===== Task input =====

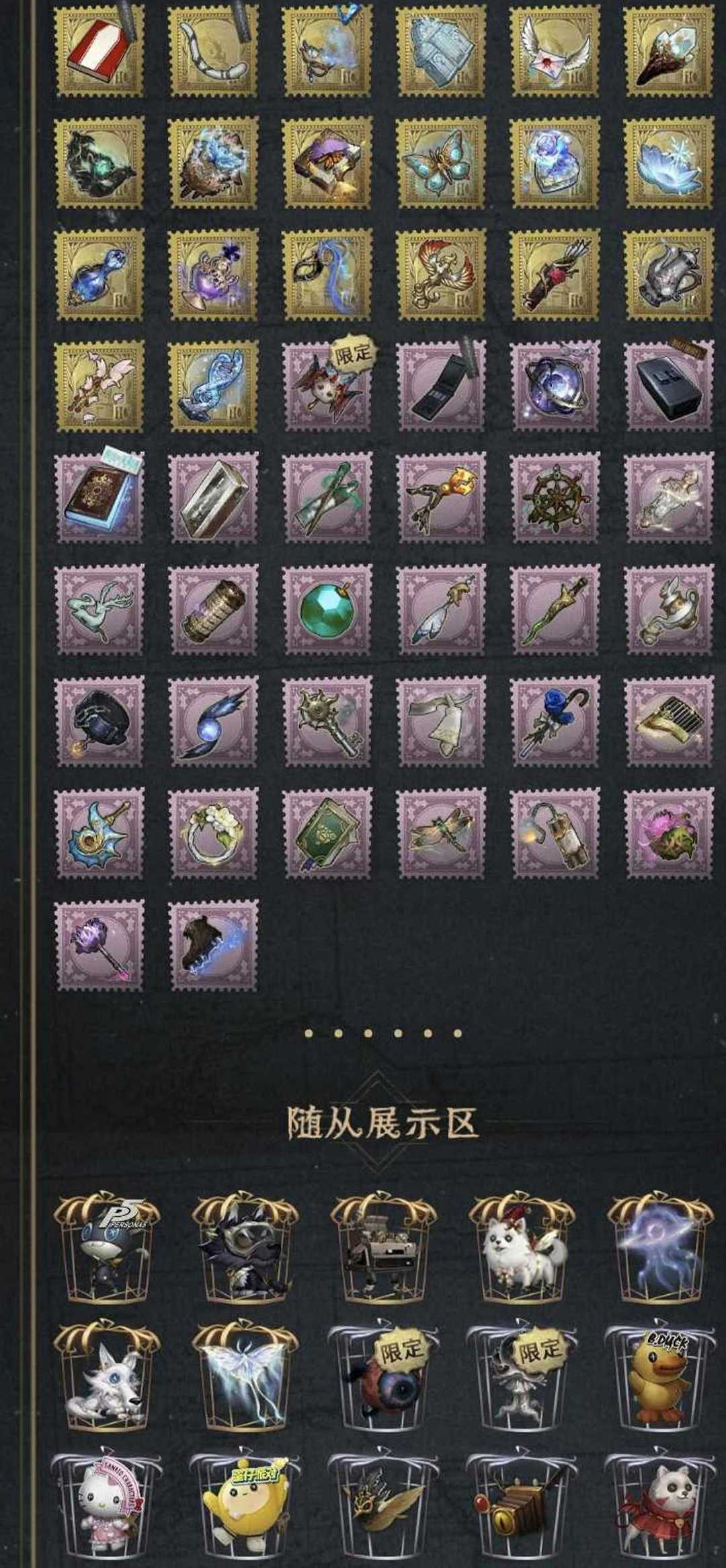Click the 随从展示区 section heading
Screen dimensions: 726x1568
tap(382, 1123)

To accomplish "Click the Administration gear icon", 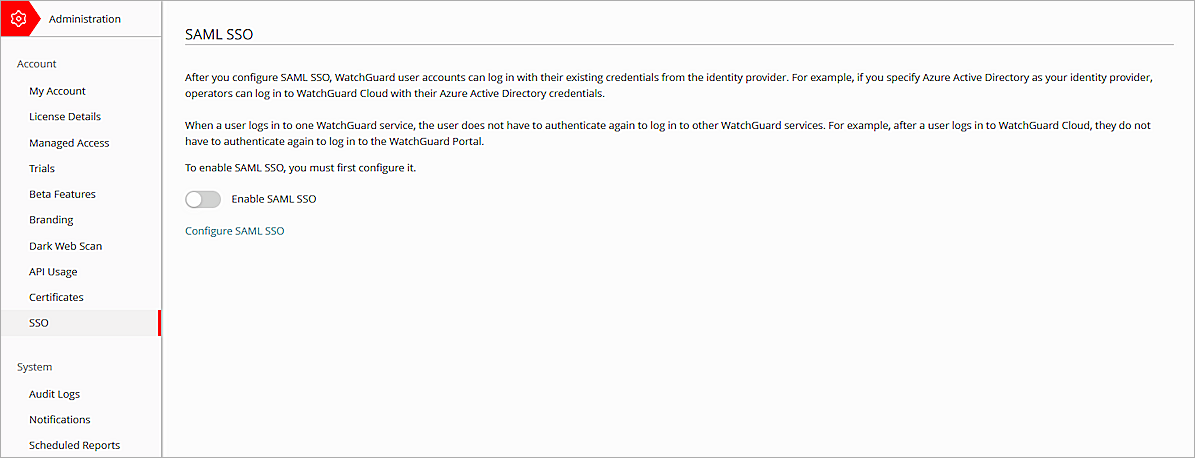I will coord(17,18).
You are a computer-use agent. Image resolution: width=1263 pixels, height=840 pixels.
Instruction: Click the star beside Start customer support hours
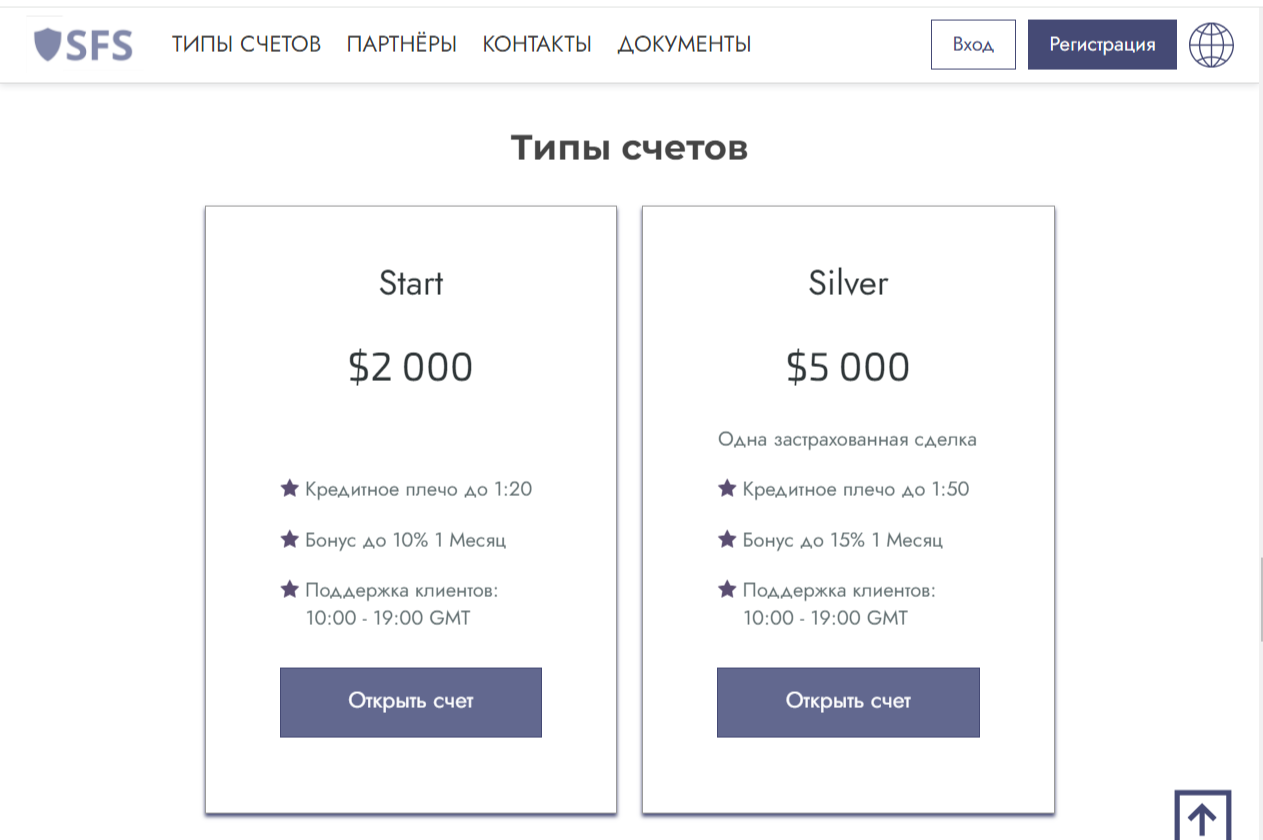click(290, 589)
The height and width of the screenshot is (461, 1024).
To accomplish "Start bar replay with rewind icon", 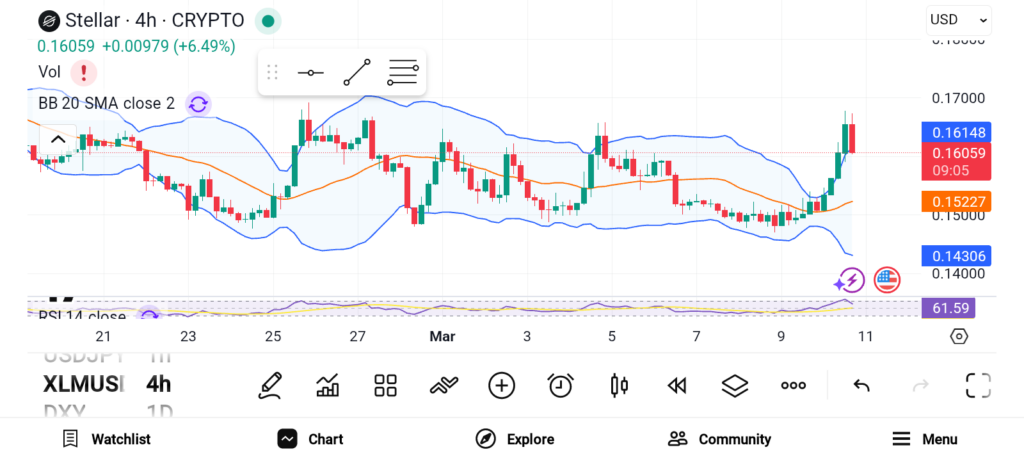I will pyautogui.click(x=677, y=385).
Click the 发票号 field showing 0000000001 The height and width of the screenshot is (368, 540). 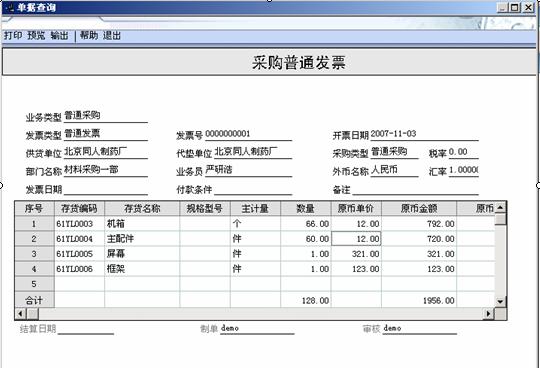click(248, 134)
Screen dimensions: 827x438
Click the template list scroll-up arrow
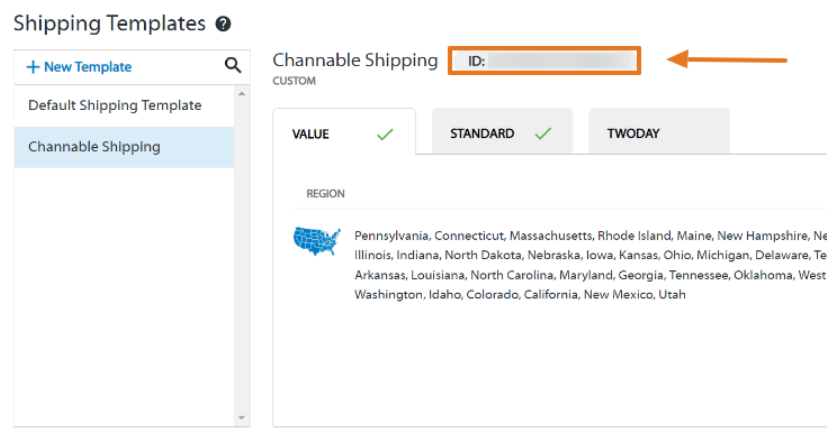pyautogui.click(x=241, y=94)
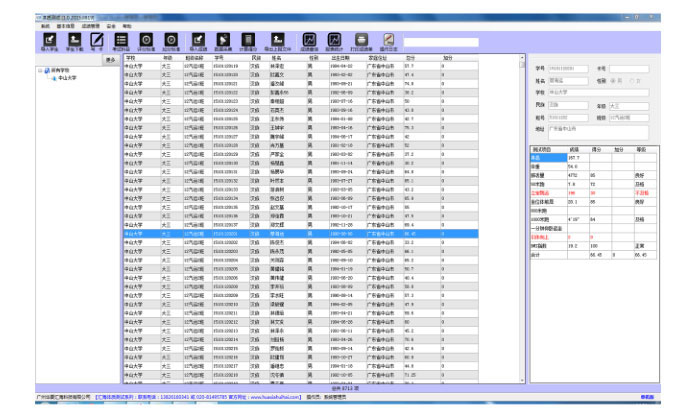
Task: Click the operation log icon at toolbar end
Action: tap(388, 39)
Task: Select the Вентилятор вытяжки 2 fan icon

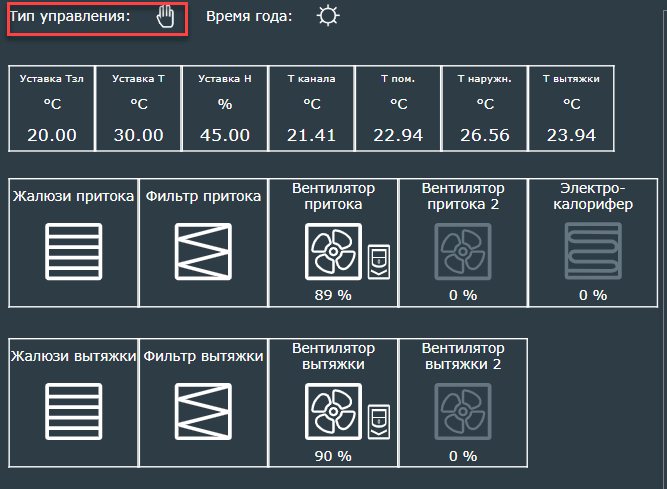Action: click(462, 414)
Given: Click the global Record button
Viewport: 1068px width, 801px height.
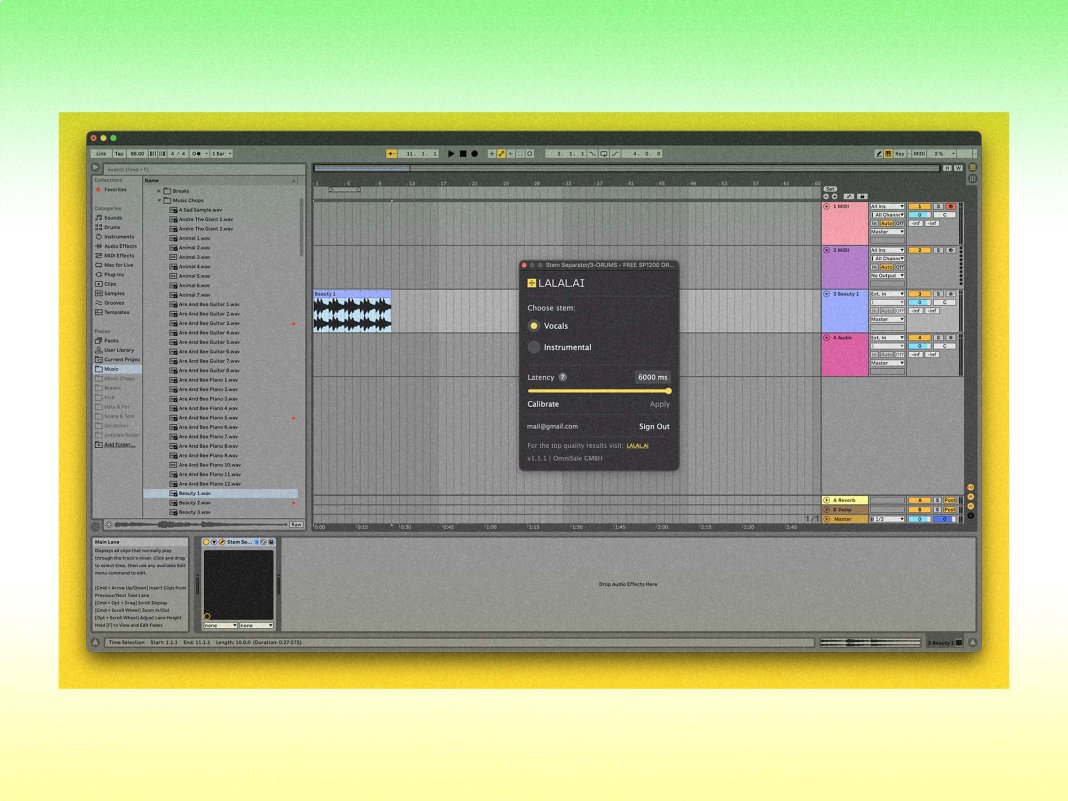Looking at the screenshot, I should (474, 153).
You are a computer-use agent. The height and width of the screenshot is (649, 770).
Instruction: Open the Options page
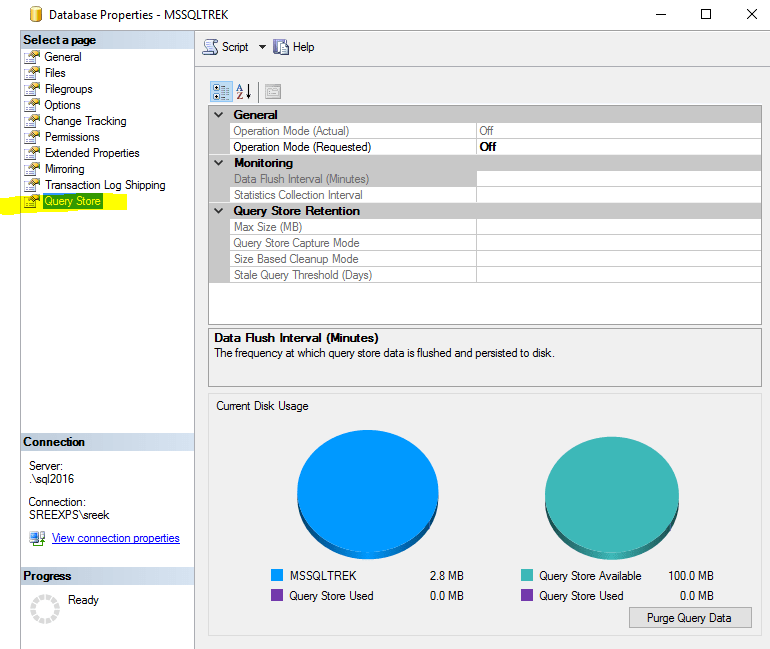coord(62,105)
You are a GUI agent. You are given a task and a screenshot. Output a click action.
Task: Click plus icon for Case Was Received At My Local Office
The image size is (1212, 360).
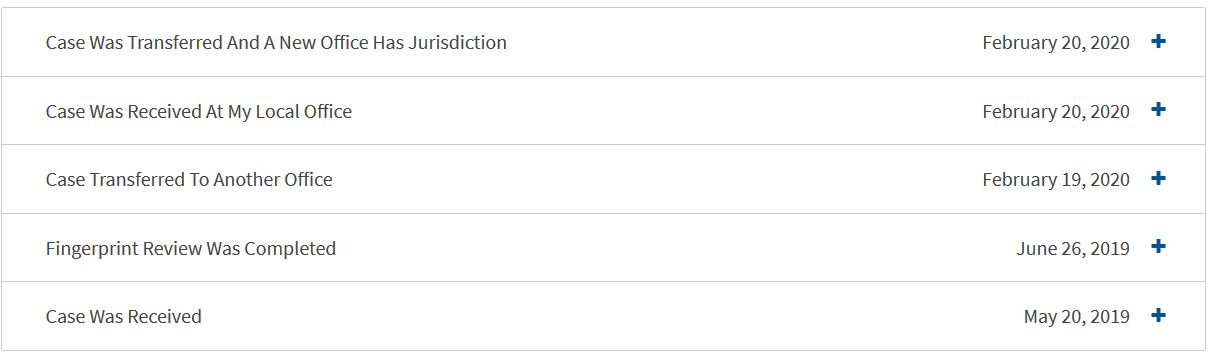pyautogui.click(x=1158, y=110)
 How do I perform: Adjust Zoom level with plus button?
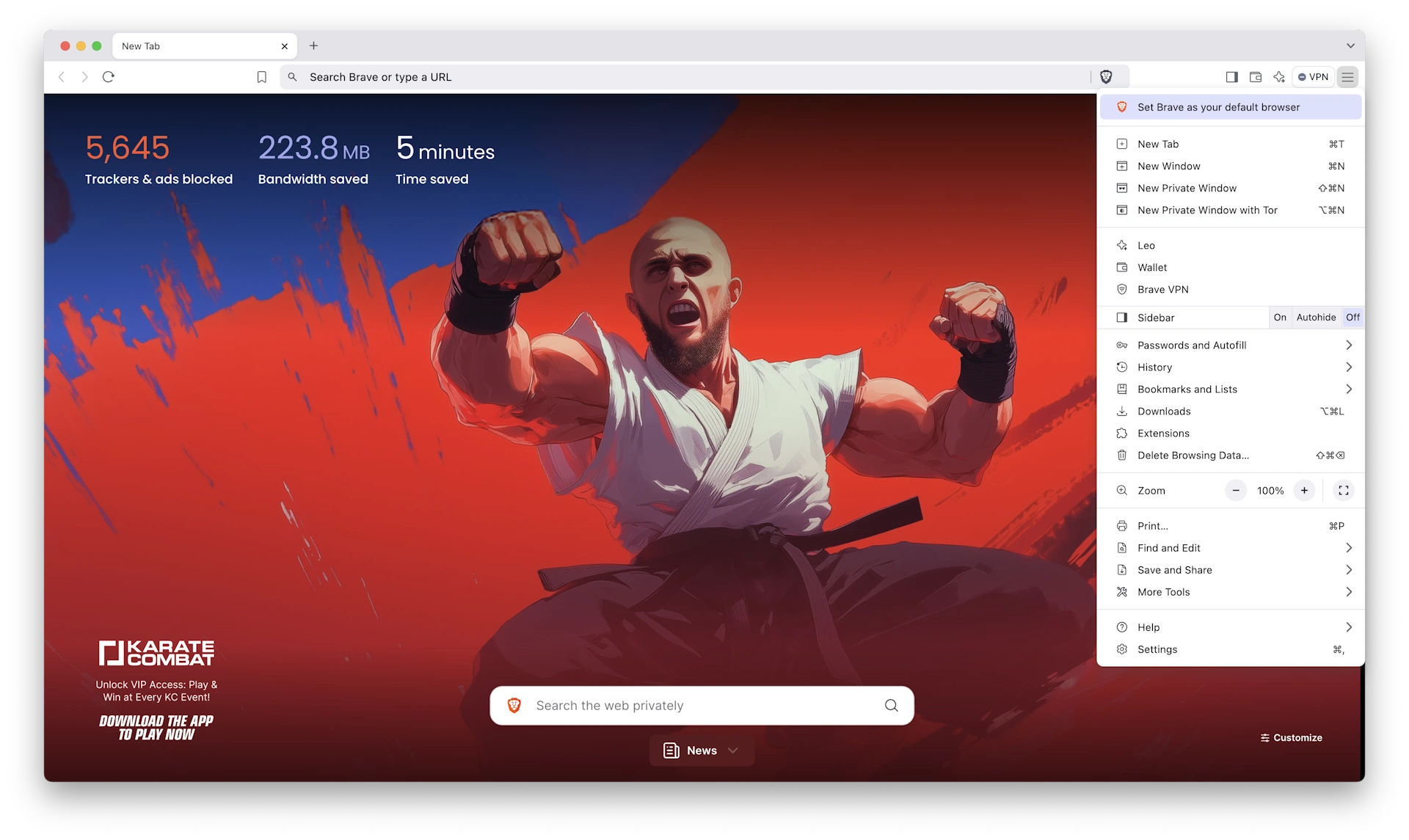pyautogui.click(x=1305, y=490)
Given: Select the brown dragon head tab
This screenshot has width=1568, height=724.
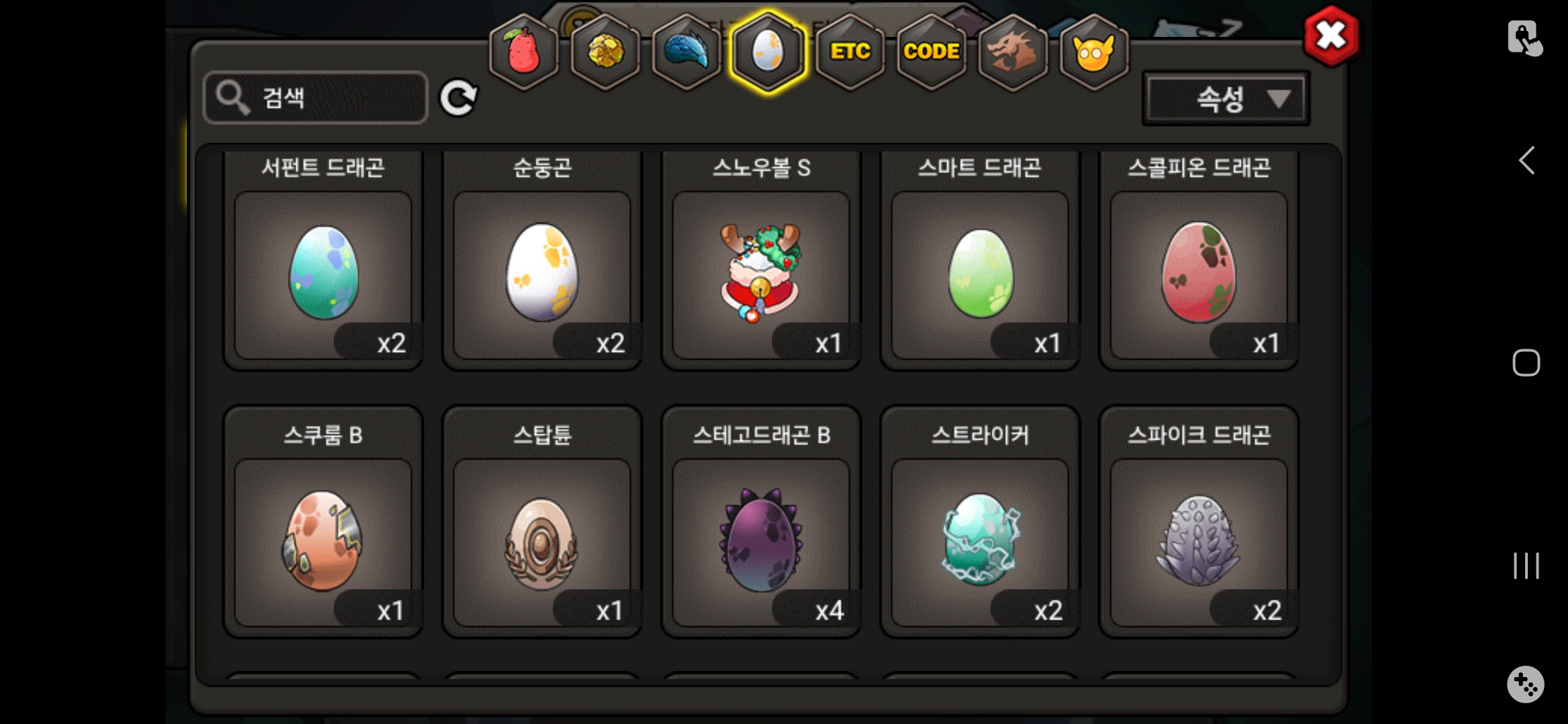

=====

◆ Task to carry out: The answer is each line from the entries above in which the word "agent" occurs.

◆ Response for this exercise:
You are a computer-use agent. Image resolution: width=1263 pixels, height=840 pixels.
You are a computer-use agent. The height and width of the screenshot is (649, 770).
You are a GUI agent. You are given a task and a screenshot. Output a click action.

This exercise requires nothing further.